Cais vence no Júri, na Crítica e no Público e reafirma força do cinema baiano
Filme baiano Cais faz “strike” no Olhar de Cinema e emociona o Brasil
Por: Lorena Bomfim
20/06/2025 • 11:20
O filme Cais, dirigido por Safira Moreira e produzido por Flávia Santana, foi o grande destaque da noite de premiação do festival Olhar de Cinema, em Curitiba, na quarta-feira (18). A produção conquistou os prêmios de Melhor Filme pelo Júri Oficial, pelo Júri da Crítica e pelo voto do Público – um verdadeiro "strike", como definiu o colega de equipe Rafael Carvalho.

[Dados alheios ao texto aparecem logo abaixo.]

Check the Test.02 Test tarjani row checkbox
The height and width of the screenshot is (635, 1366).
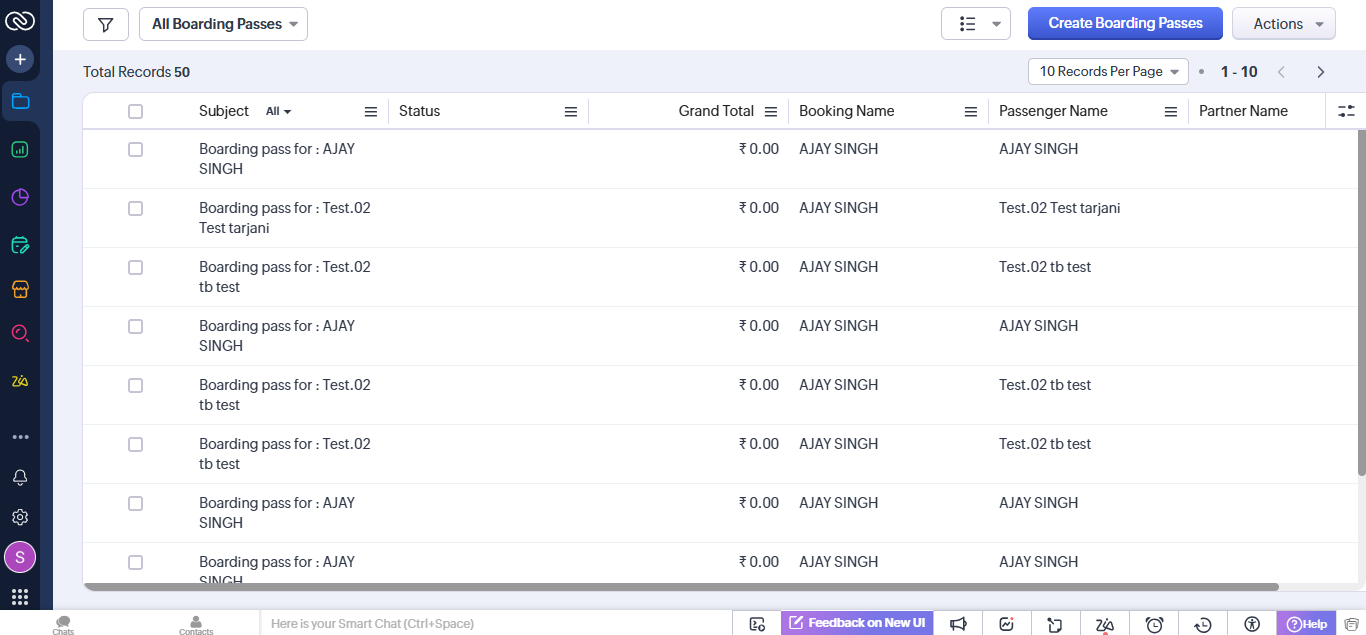[135, 208]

A cerimônia aconteceu na véspera do Dia do Cinema Nacional e marcou mais um capítulo de sucesso na trajetória do longa-metragem baiano, que já vem se destacando em festivais dentro e fora do Brasil. Antes de Curitiba, Cais foi exibido no Festival Internacional de Cine en Guadalajara, no México, e tem participações confirmadas no BlackStar Film Festival, na Filadélfia (EUA). Em 2024, o filme foi contemplado com apoio do Sundance Documentary Fund, ligado ao renomado Sundance Institute.

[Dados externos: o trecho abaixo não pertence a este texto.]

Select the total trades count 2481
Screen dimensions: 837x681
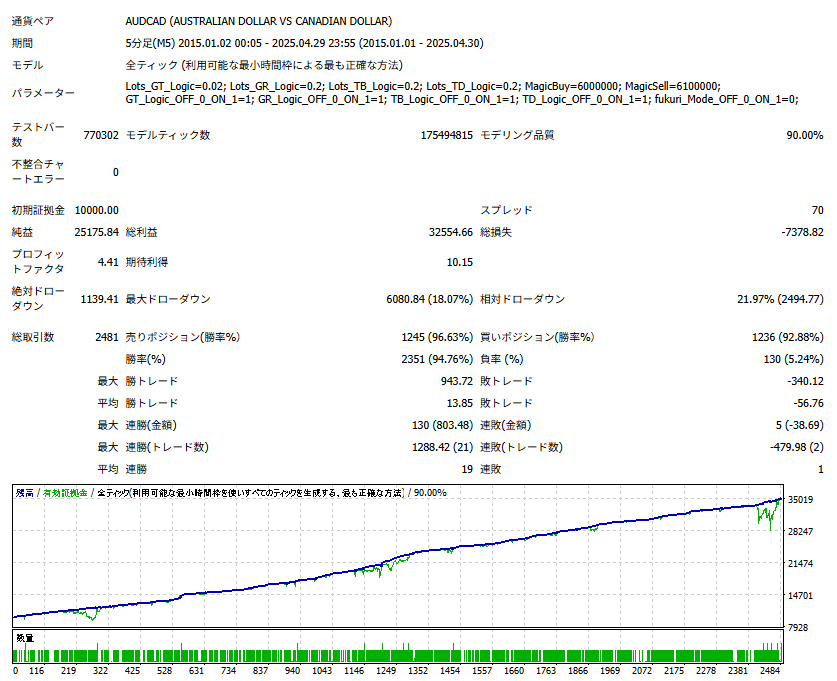pos(107,337)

Produzido pela Mulungu Realizações Culturais, em parceria com a Omnirá Filmes e a Giro Planejamento Cultural, Cais conta com patrocínio do programa Rumos Itaú Cultural e do Fundo Avon Mulheres no Audiovisual (FAMA).

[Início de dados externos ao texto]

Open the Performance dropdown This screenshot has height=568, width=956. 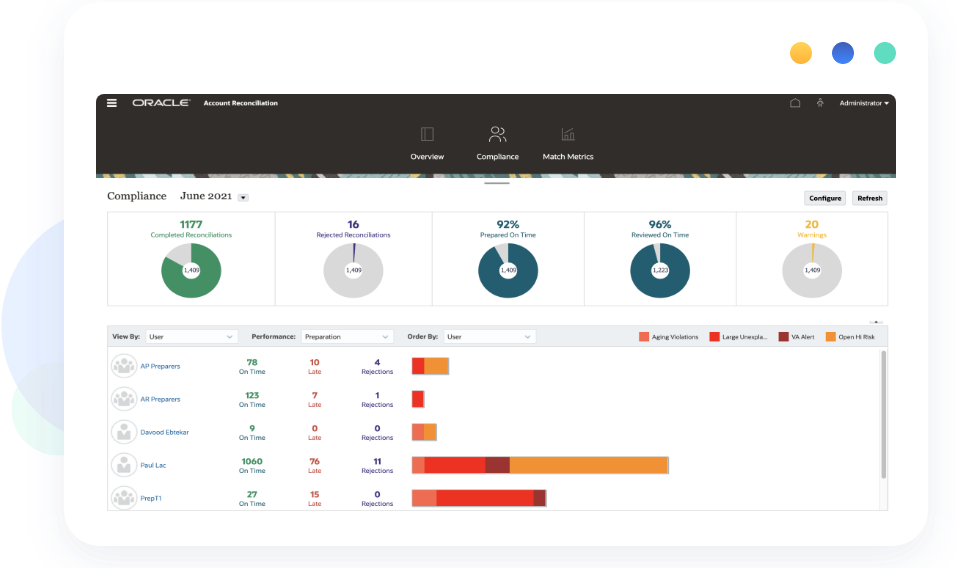click(x=346, y=337)
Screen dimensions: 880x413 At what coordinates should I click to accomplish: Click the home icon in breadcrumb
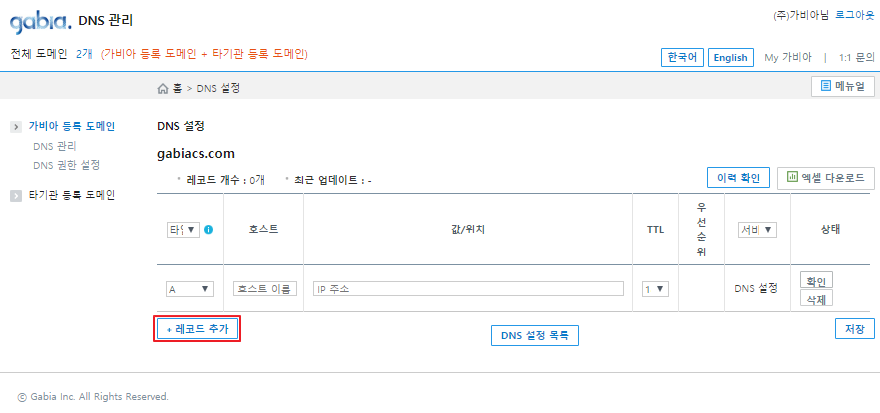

Mudança de rota e força emocional
A ideia original do projeto surgiu em 2018, a partir do desejo de Safira Moreira de reconstruir, ao lado da mãe, dona Angélica Moreira, a memória da avó. “Era um filme sobre memórias apagadas de famílias negras”, explica a produtora Flávia Santana. No entanto, com o adoecimento e posterior falecimento de dona Angélica em 2022, o projeto precisou ser redirecionado.
Apesar da dor, Safira decidiu seguir com a produção. “Dois meses após a partida da minha mãe, pegamos a estrada. Era uma equipe pequena: quatro adultos e um bebê. Cruzamos a Bahia e o Maranhão, guiados por sonhos, lembranças e intuições”, conta a diretora.
O longa foi construído ao longo do tempo e tem como referências simbólicas os rios Paraguaçu e Alegre. “É um filme esculpido no tempo. Um processo intuitivo e sensível”, resume Safira.
Reconhecimento e conexão com o público
Para Flávia Santana, estrear nacionalmente no Olhar de Cinema foi motivo de orgulho. “É um dos maiores festivais do país, com uma curadoria atenta às produções independentes e ao cinema fora do eixo tradicional. Estrear lá foi uma homenagem à dona Angélica e ao nosso trabalho”, afirma.
Ela destaca ainda a importância do Prêmio do Público. “O reconhecimento do júri e da crítica é incrível, mas saber que o público se conectou com o filme é o maior prêmio de todos. A gente faz cinema para alcançar pessoas”, finaliza.